Data under study START

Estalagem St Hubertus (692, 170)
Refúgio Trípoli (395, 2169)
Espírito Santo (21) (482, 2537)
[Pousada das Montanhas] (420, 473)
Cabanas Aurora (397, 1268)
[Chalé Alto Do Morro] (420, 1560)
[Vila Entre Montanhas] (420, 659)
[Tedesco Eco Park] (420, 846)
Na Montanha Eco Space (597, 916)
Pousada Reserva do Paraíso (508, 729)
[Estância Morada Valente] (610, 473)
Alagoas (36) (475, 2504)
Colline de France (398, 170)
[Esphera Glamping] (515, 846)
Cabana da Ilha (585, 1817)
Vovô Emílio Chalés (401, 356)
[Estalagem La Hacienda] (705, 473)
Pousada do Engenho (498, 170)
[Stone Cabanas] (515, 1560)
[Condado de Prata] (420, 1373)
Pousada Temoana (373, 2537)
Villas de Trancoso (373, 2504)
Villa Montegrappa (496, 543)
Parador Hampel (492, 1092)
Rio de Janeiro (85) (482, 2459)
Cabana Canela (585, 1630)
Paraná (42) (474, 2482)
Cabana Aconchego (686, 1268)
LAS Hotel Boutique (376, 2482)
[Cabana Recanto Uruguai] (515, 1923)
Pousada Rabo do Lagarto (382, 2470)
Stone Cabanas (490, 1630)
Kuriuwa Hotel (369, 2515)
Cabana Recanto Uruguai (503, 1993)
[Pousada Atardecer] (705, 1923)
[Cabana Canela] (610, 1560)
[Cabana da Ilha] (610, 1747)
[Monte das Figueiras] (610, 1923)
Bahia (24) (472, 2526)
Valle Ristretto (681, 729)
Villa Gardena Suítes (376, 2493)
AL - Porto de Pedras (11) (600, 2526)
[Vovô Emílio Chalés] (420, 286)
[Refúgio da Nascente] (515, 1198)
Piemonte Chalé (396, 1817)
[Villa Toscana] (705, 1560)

Data under study END

Within the material, find all lines that hold the word "Montanhas" and show them.

§ **Worked solution**:
[Pousada das Montanhas] (420, 473)
[Vila Entre Montanhas] (420, 659)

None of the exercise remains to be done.